The plunge in oil and gas prices that is driving layoffs and deep budget cuts by operators and service companies is pressuring unconventional oil producers to seek affordable ways to increase production and eliminate wasteful spending on unproductive drilling and fracturing.
“We are in an ever-changing, low-cost environment. We are looking for the most optimal, cost-effective methods,” said Nancy Zakhour, a completion engineer at Callon Petroleum, who worked for Schlumberger during the project. The comment was made during a presentation (SPE 178575) about a project done by Callon and Schlumberger using microseismic, pressure measurements while fracturing, core analysis, and mineral testing to confirm and add detail to 3D seismic testing to create data-rich, digital rock property maps.
That presentation hit on a common theme at the conference: finding ways to navigate reservoirs that are highly heterogeneous, which means conditions can change as abruptly and unexpectedly as the production of the wells drilled.
Pioneer has been combining data and 3D seismic to provide its exploration and production (E&P) team with better views of the spaces between its wells in unconventional formations. Seismic surveys cover a wide area at a relatively low price, but operators want greater detail and physical evidence of rock properties. “The ultimate goal is saving time and money using seismic integrated” with other sources, said Beau Tinnin, a geologic coordinator in the South Texas Asset Team at Pioneer.
For one, the work sought out spots where the rock is brittle and easily broken when hydraulic force is applied, and spots with high clay content to avoid, where the rock is ductile and fracturing may prove futile.
“You need to know what you are fracking to know if your wells will do any good,” Zakhour said. Answering that question will require Callon to evaluate enormous numbers of possible well landing zones within the Wolfcamp, a formation found in the Permian Basin in west Texas, which can be 2,500 ft thick.
“What Callon is talking about other people are doing,” said Robert Hull, geoscience adviser for Pioneer Natural Resources, who cochaired the session. Speakers at the conference offered a quick overview of methods too detailed to explain in a 20-minute talk. Those presentations also avoided proprietary information, such as sweet spot locations.
While papers covered work going back as many as 5 years, this is a developing area of expertise. There is no generally accepted method for data-driven reservoir analysis. Companies with similar goals use different methods, and many operators are still relying on trial and error, often based on what seemed to work for another company working nearby.

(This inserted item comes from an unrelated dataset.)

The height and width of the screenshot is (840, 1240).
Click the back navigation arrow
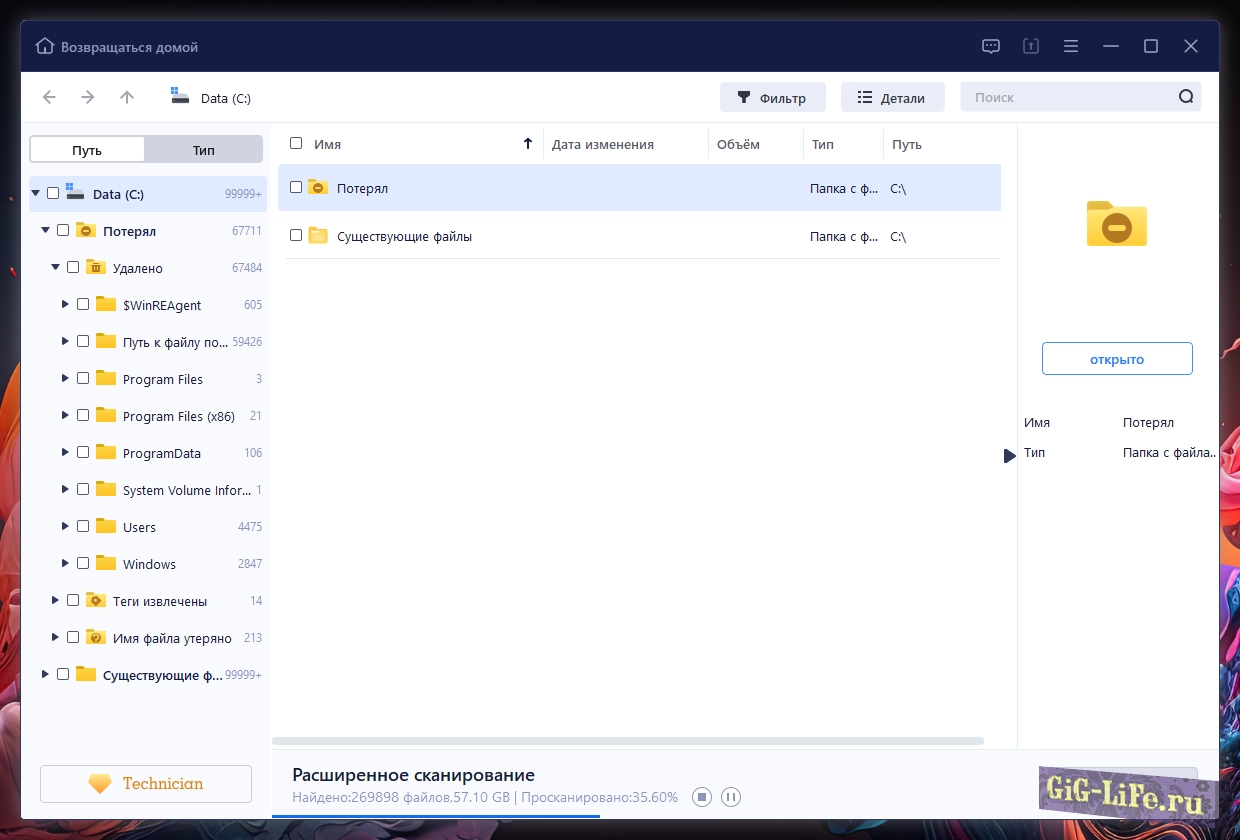(49, 97)
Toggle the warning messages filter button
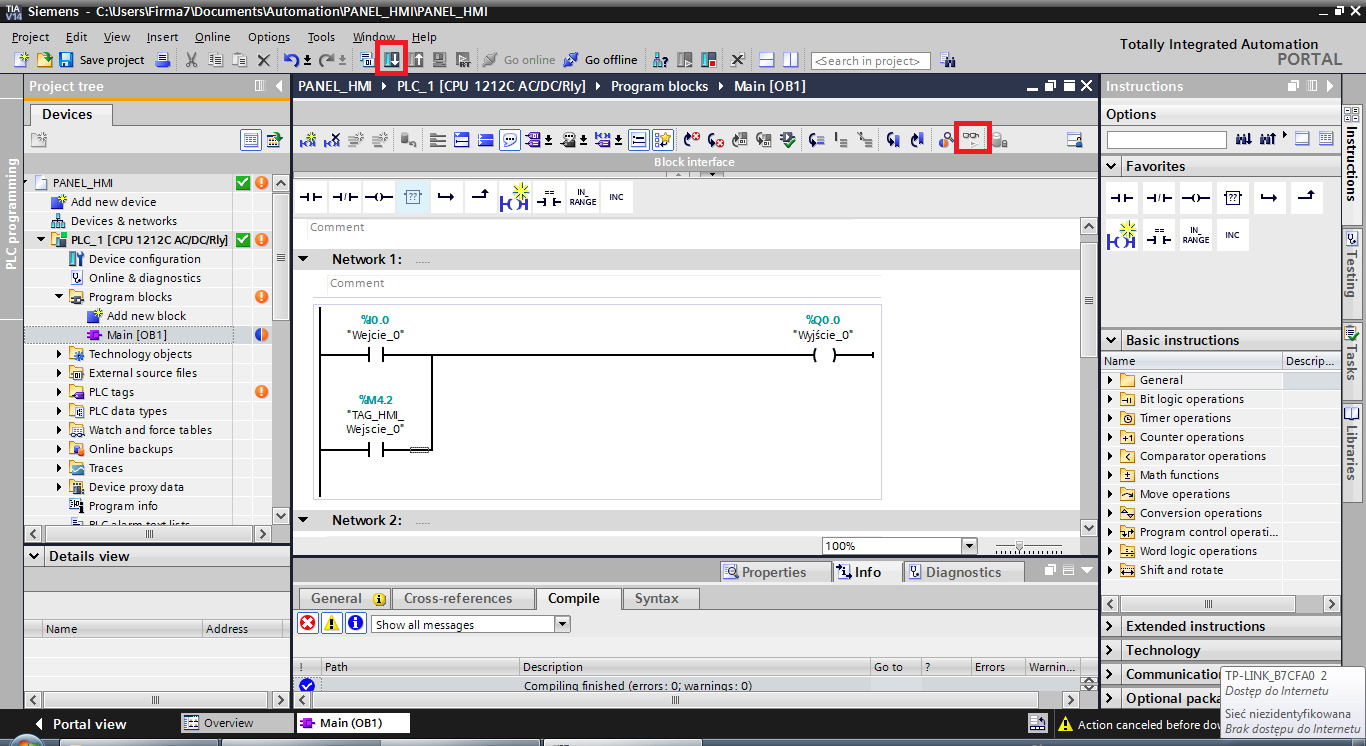1366x746 pixels. coord(332,624)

Pioneer’s multiple presentations outlined its ways to acquire comparable microseismic surveys, predict pore pressure over a large area, derive the most value out of the fewest mineral measurements, and combine that data with 3D seismic surveys to create maps and models used for critical decisions, such as how to space wells most efficiently.
The work highlights the shortcoming of approaches developed to find and produce hydrocarbons in conventional formations where hydrocarbons are trapped in porous, permeable reservoirs. In a shale, the “reservoir” is a microscopic network of pores connected by throats so small that they can only be seen with high-powered microscopes. Conventional analysis methods were developed for reservoirs that have “nothing to do with shale,” said Shahab Mohaghegh, a petroleum engineering professor at West Virginia University.
“The formulations that are currently used to model fluid flow (and therefore production) in shale do not really represent what is happening and, therefore, scientists and engineers cannot fully trust the results generated by these models,” he said in a paper (SPE 178504) presented at the conference.
Mohaghegh described the goal of data-driven methods as trying to “extract maximum knowledge” from measurements, which typically require the use of advanced analysis methods such as artificial intelligence.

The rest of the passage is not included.